** Document extract follows **
Altered promoter recycling rates contribute to dominant-negative activity of human peroxisome proliferator-activated receptor-gamma mutations associated with diabetes.

The transcription factor peroxisome proliferator-activated receptor-gamma (PPARgamma) plays an important role in regulating lipid and glucose metabolism and improves insulin sensitivity in diabetic patients when activated by thiazolidinedione drugs. Several loss-of-function mutations in PPARgamma have been identified that cause lipodystrophy and diabetes in humans. Because affected individuals are heterozygotes and have one normal PPARgamma allele, it is of interest to know whether these mutations act in a dominant-negative fashion to inhibit the activity of the wild-type (WT) receptor. Here we compare the molecular phenotypes of two previously identified PPARgamma mutations: P467L, reported to be dominant negative; and F388L, reported to be devoid of dominant-negative activity. We developed a competitive chromatin immunoprecipitation assay to measure the relative ability of mutant PPARgamma to compete with WT receptor for binding to a PPAR regulatory element (PPRE)-containing promoter. By determining the ratio of mutant and WT receptors bound to a PPRE over time, we estimated the relative promoter turnover rate of each receptor. This assay demonstrated that PPARgamma bearing the P467L had a reduced promoter turnover rate compared with the F388L receptor, and over time out-competed the WT receptor for promoter binding sites. We propose that the P467L receptor is dominant negative because in a cell containing both WT and mutant receptors, the majority of the PPAR-regulated promoters will be occupied by the transcriptionally defective mutant receptor. In contrast, the F388L mutation lacks dominant-negative activity because its more rapid promoter turnover rate prevented it from out-competing the WT receptor for promoter binding sites.
** End of Document extract **
**Required action:** Write out the stretch of the PPARgamma abstract from "Altered promoter recycling" through "associated with diabetes.", word for word.
** Record excerpts follows **
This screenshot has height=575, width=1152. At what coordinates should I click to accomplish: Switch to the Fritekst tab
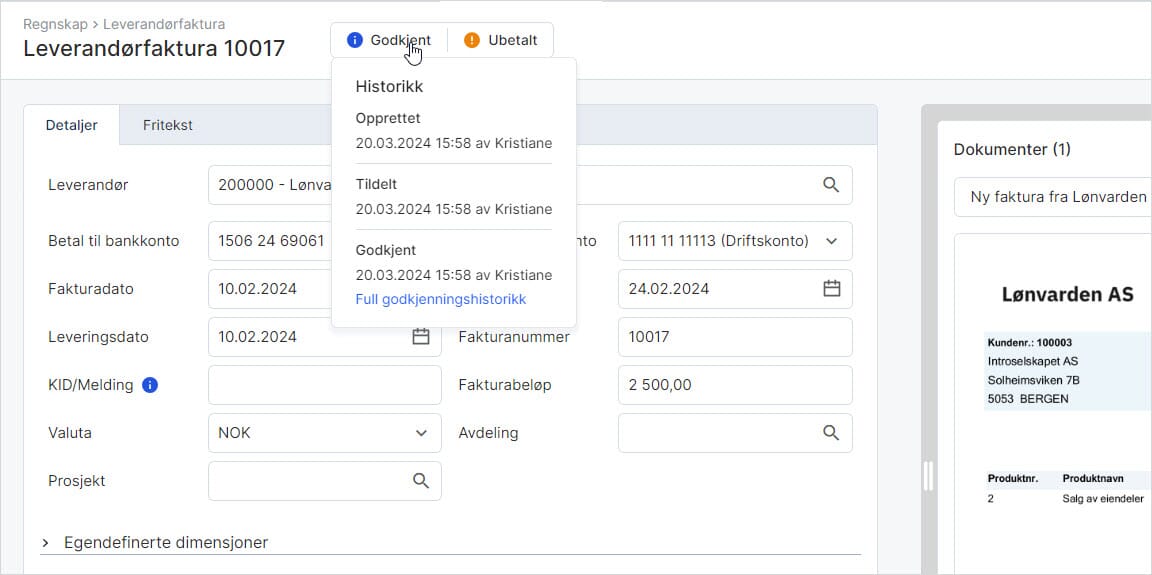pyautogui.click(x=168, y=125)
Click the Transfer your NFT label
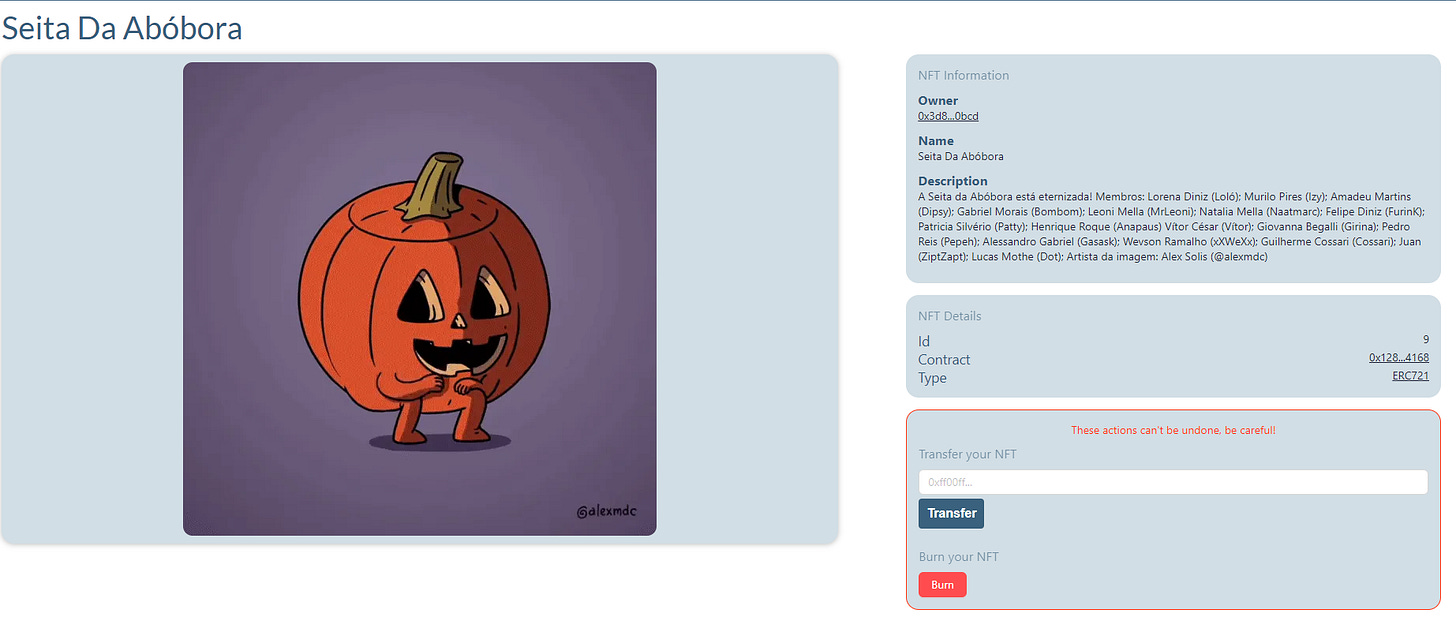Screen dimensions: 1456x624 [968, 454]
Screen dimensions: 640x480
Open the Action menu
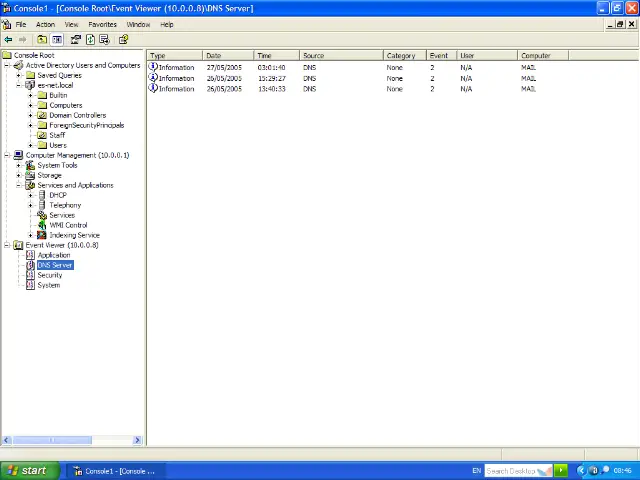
** End of Record excerpts **
**Response area:**
Altered promoter recycling rates contribute to dominant-negative activity of human peroxisome proliferator-activated receptor-gamma mutations associated with diabetes.